## Task goal
For the records that follow, give the number of lines in which the word "agent" occurs, with nothing added.

Given entries Start Marker

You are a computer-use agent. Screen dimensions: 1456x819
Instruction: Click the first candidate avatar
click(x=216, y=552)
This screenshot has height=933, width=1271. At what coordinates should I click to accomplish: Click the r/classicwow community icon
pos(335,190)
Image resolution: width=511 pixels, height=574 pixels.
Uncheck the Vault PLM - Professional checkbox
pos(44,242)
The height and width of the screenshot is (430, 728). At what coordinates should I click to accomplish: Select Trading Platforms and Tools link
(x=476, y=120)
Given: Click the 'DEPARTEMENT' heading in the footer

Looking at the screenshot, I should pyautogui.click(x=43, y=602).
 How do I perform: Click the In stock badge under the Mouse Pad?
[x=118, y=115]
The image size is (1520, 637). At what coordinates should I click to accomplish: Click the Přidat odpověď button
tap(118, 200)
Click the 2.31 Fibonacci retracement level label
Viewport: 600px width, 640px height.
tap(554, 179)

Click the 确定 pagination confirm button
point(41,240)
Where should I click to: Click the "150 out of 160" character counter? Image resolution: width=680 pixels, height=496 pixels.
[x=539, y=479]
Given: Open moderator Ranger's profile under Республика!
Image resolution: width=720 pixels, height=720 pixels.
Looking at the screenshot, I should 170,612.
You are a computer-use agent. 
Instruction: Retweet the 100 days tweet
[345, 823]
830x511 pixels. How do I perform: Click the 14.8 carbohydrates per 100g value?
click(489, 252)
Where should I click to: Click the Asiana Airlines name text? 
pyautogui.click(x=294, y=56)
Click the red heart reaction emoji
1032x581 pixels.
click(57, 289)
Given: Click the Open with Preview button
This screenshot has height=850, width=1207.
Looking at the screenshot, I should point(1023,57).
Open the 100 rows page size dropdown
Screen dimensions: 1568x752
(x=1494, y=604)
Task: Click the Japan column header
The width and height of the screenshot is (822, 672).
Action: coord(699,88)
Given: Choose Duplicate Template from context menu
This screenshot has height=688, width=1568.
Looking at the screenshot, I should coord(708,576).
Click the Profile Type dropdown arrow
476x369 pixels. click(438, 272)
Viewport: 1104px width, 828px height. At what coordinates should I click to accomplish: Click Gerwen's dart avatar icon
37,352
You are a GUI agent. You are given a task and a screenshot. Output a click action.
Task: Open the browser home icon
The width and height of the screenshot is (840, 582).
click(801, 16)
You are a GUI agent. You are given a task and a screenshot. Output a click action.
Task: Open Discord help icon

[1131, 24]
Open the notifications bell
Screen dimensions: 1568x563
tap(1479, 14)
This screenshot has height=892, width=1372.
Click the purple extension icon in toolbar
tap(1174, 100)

Given entries End Marker

## Output
4